For a more limited product range, a MANUAL ASSISTED method may be used,
whereby workers are assisted by mechanical devices, such as automated
parts feeders. The feeders present the parts to the worker in an
ordered manner and the assembly time is reduced by eliminating the time
taken to separate the parts from bulk random orientation. The reduction
in assembly time is the basis for the economic justification of these
devices.
The third form of assembly uses AUTOMATIC INDEXING assembly machines.
These are rotary or in-line systems with a number of
workstations. Automatic feeders supply components to workheads
and they assemble the part to the fixture or part-built assembly. The
workstations are ‘special-purpose’ and are dedicated to the assembly of
only one product. Production volumes need to be high for the economic
justification of these machines. Component quality must also be high to
avoid excessive downtime caused by components jamming, etc.

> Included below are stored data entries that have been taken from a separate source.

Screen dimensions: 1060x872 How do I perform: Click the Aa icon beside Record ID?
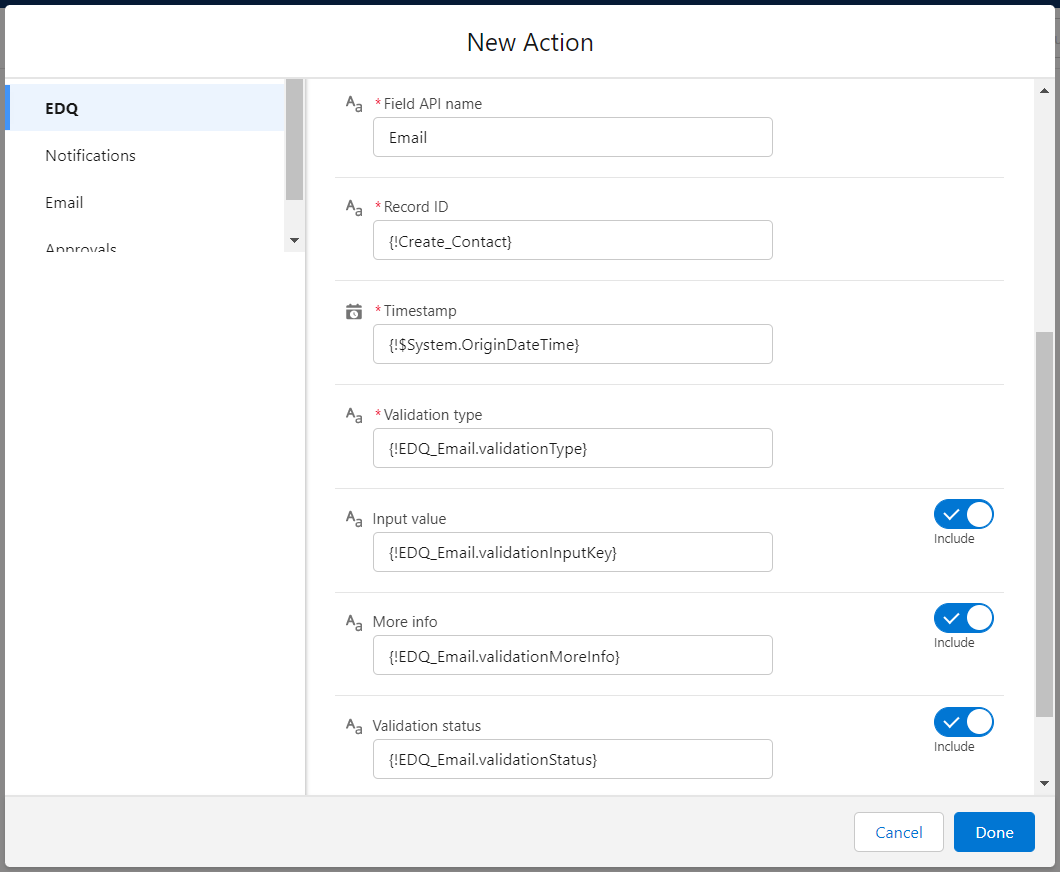[x=354, y=207]
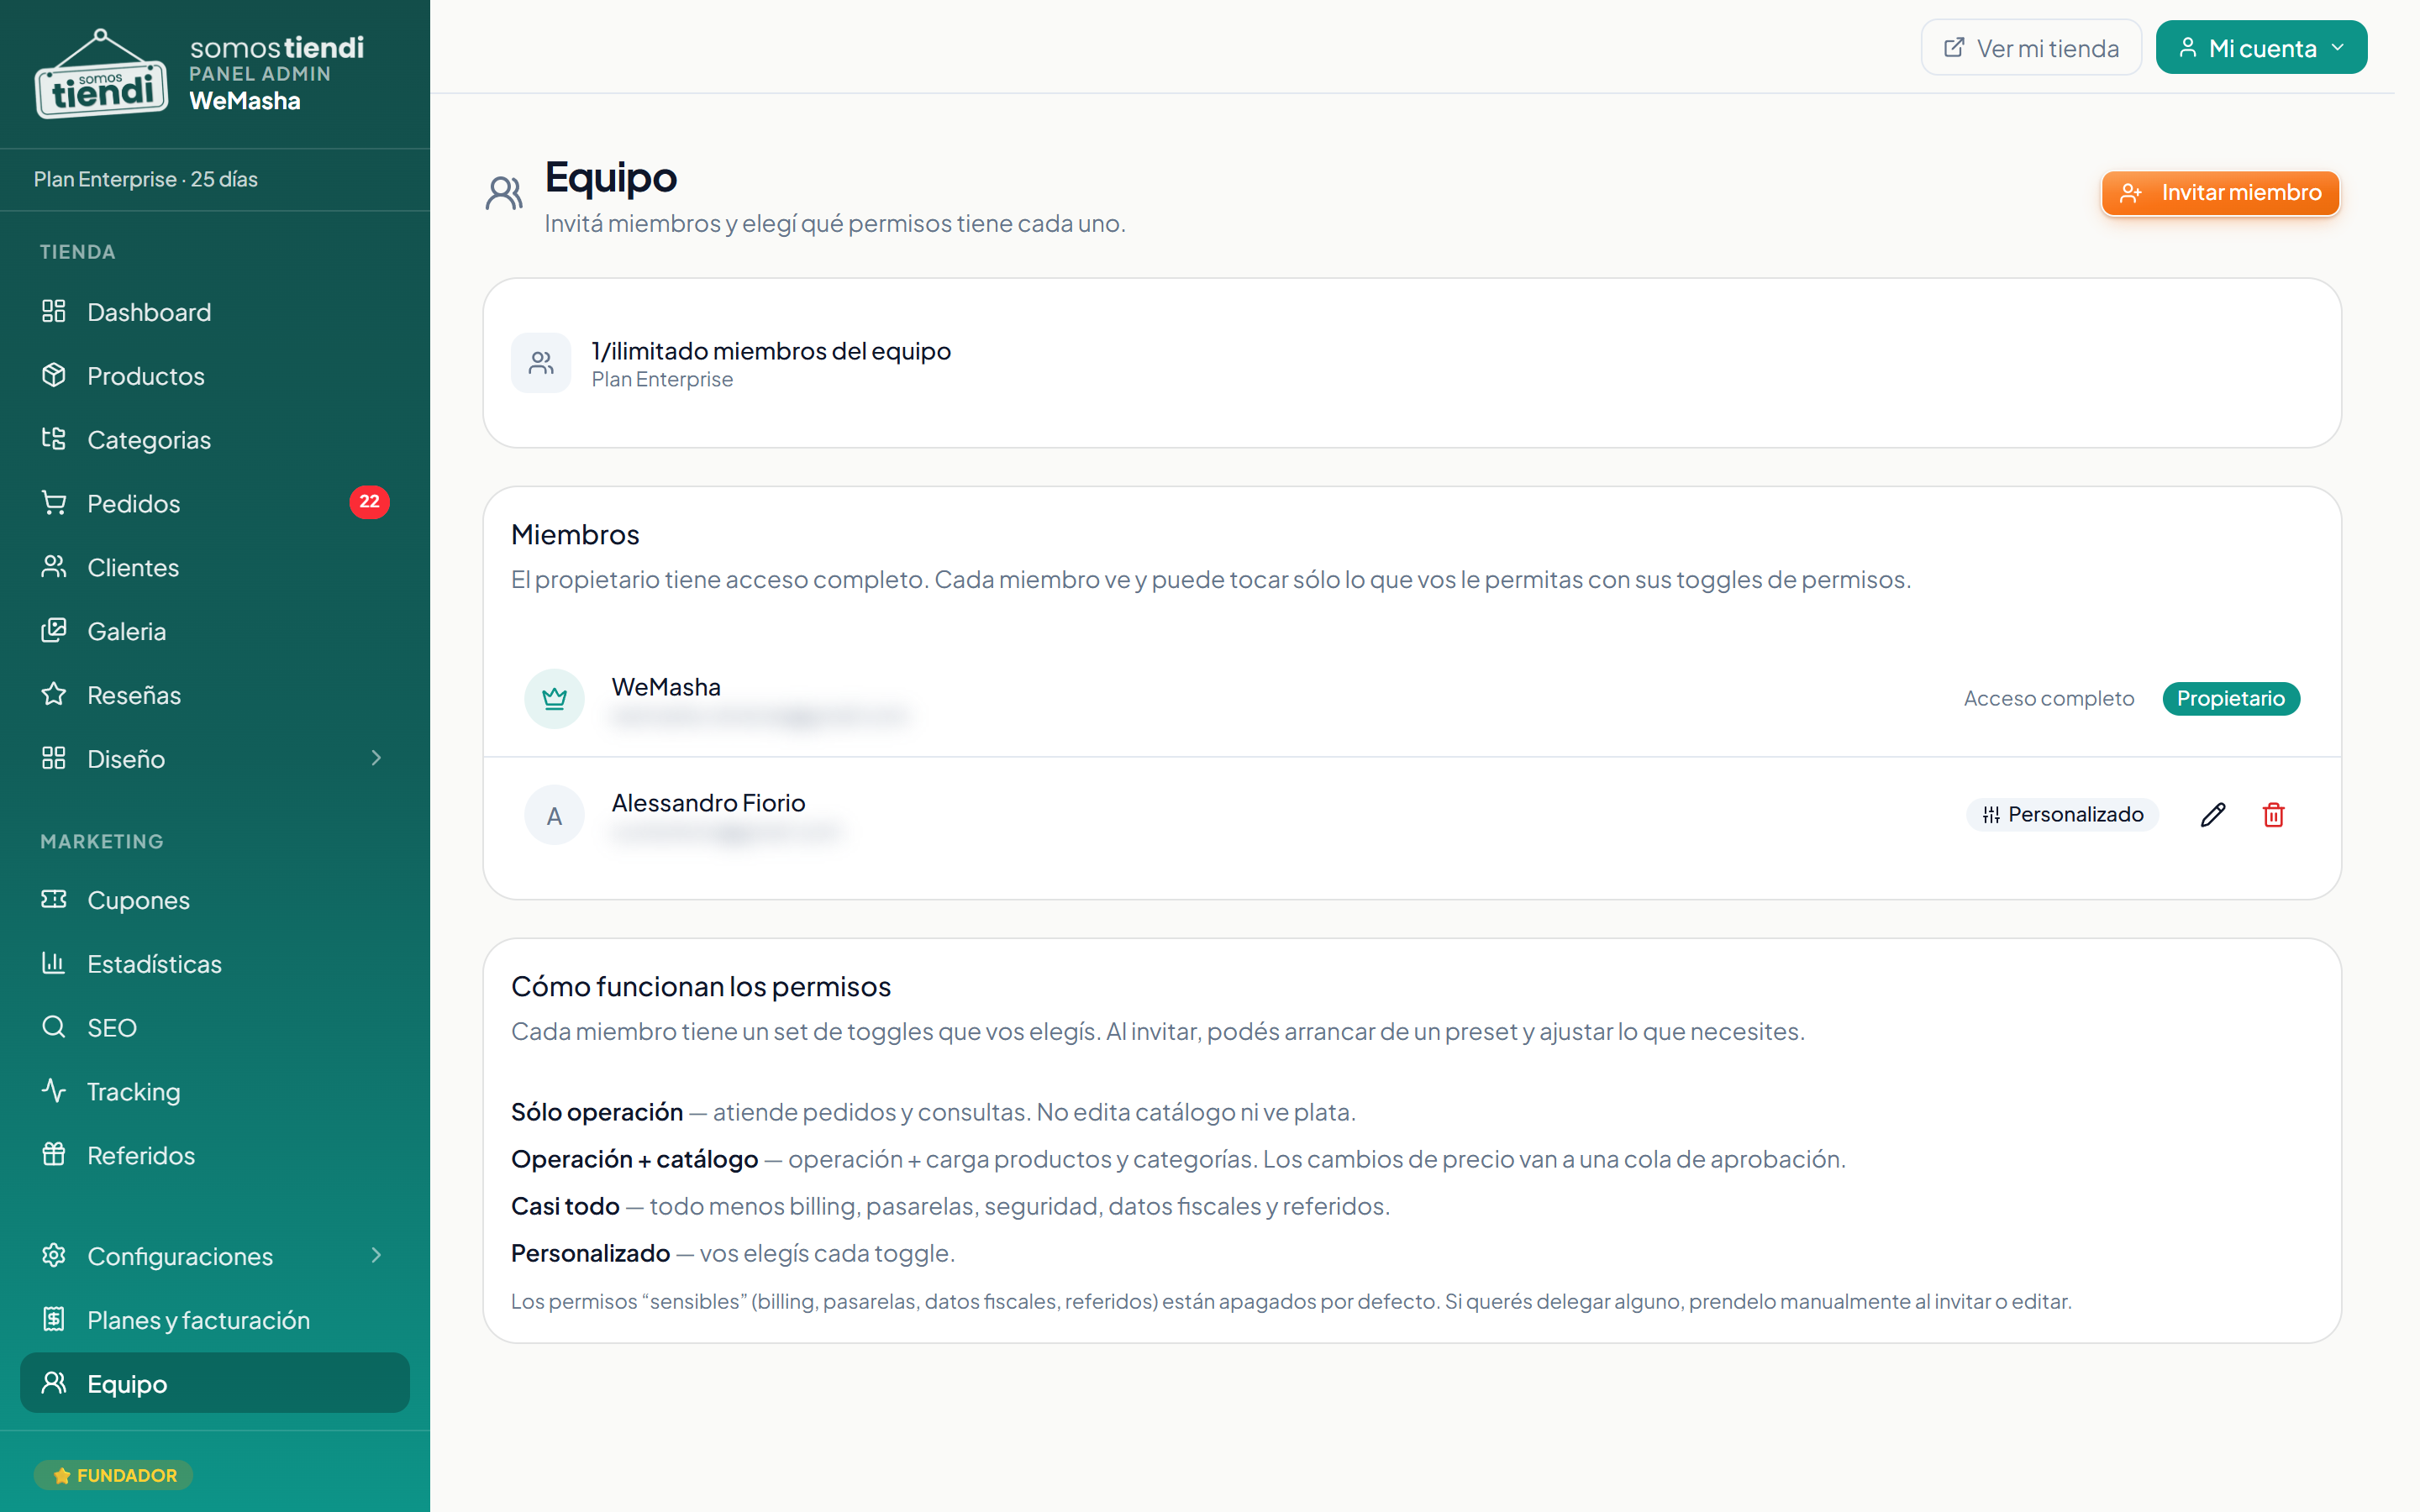2420x1512 pixels.
Task: Click the Reseñas star icon
Action: tap(54, 694)
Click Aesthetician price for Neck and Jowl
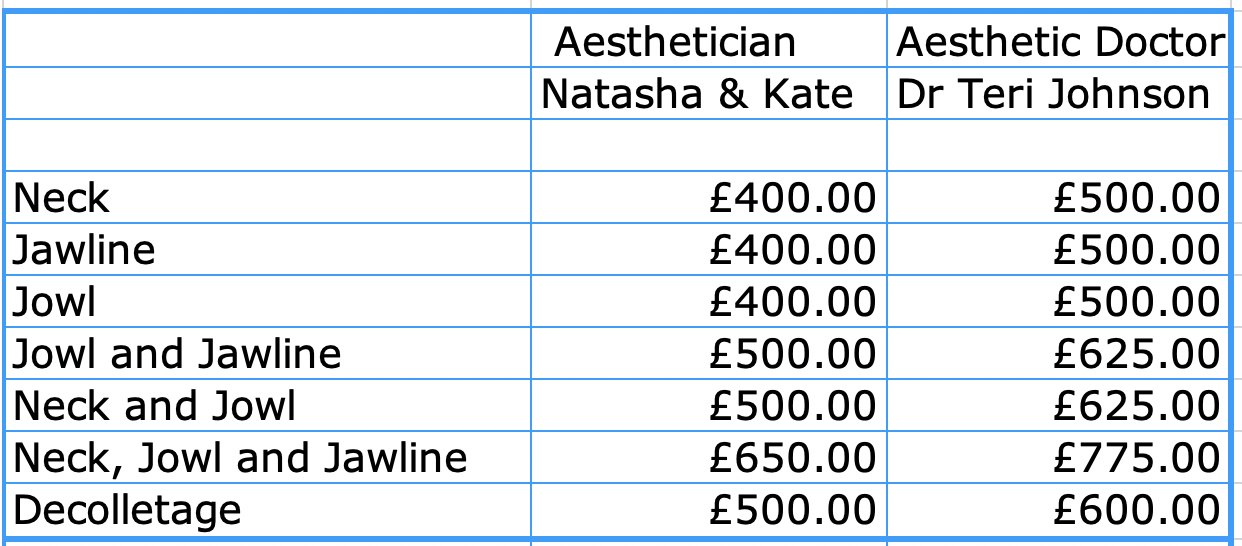The height and width of the screenshot is (546, 1242). coord(791,406)
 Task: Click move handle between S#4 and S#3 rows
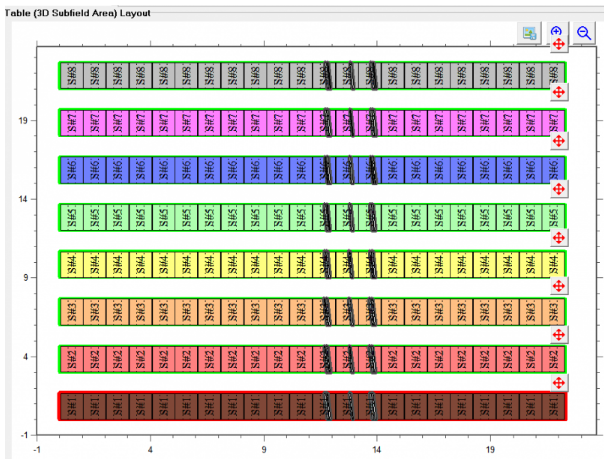559,285
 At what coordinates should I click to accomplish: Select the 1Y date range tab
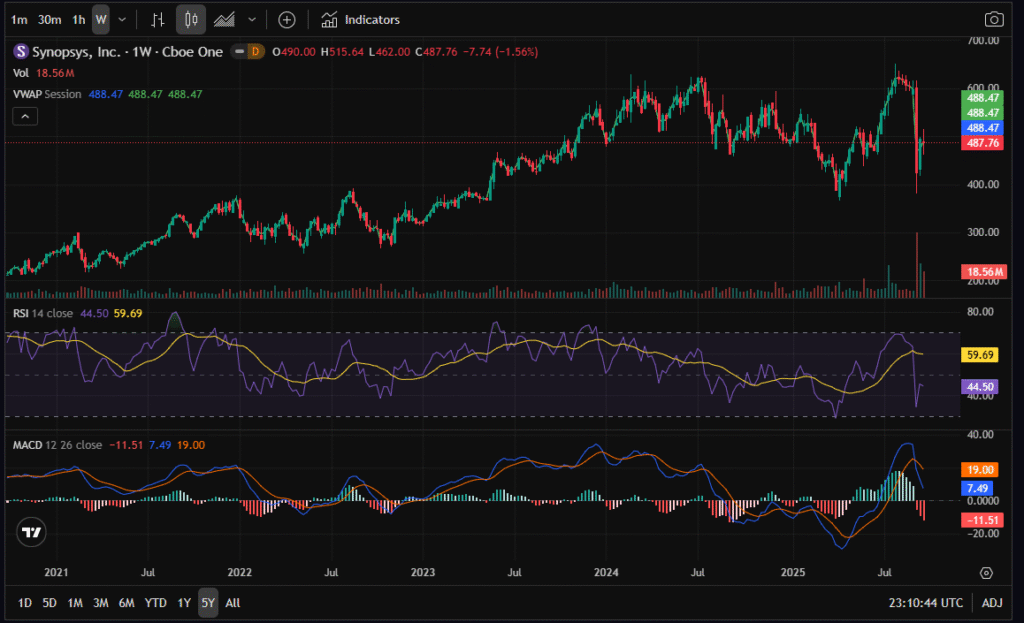coord(184,603)
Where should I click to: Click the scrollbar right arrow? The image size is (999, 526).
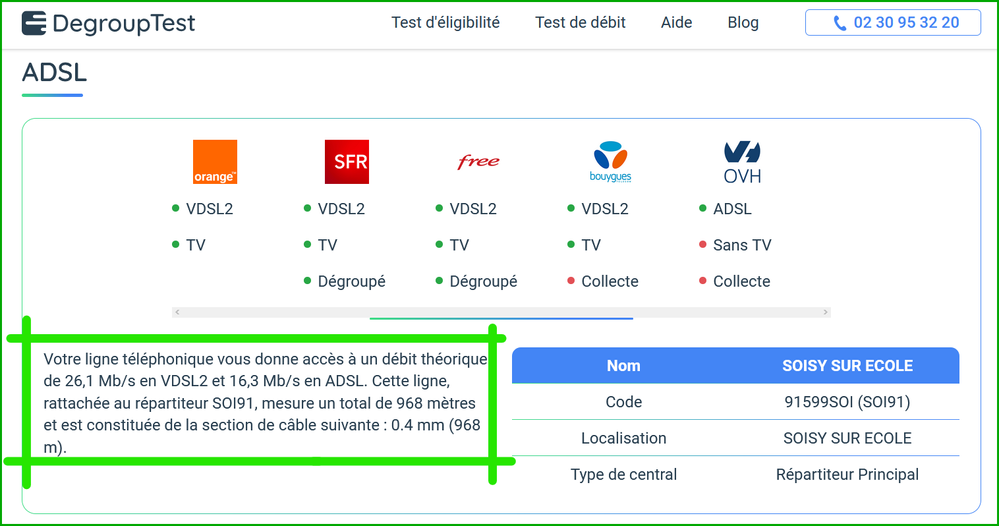click(825, 313)
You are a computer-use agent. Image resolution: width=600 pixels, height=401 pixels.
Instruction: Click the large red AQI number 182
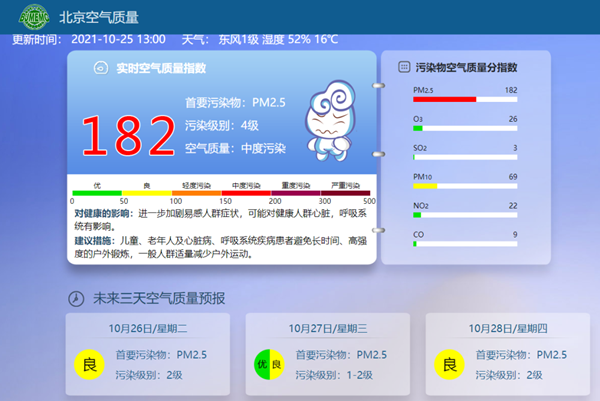[129, 135]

The efficiency of an AUTOMATIC FREE-FLOW assembly machine is less
dependent upon component quality. Transfer of work pieces
between workstations is non-synchronous. There are
small buffer stocks between each workstation and other workstations may
operate whilst one is stopped due to a fault caused by, for example, a
defective part.
The AUTOMATIC PROGRAMMABLE assembly machine has a non-synchronous
transfer line and programmable workstations to assemble the parts,
which are presented to the workheads by automatic feeders or, in the
case of difficult components, part magazines may be used. The workheads
execute one, or a number of, operation(s). Different computer programs,
for each series of assembly processes, give the flexibility to assemble
a variety of product styles on one assembly machine.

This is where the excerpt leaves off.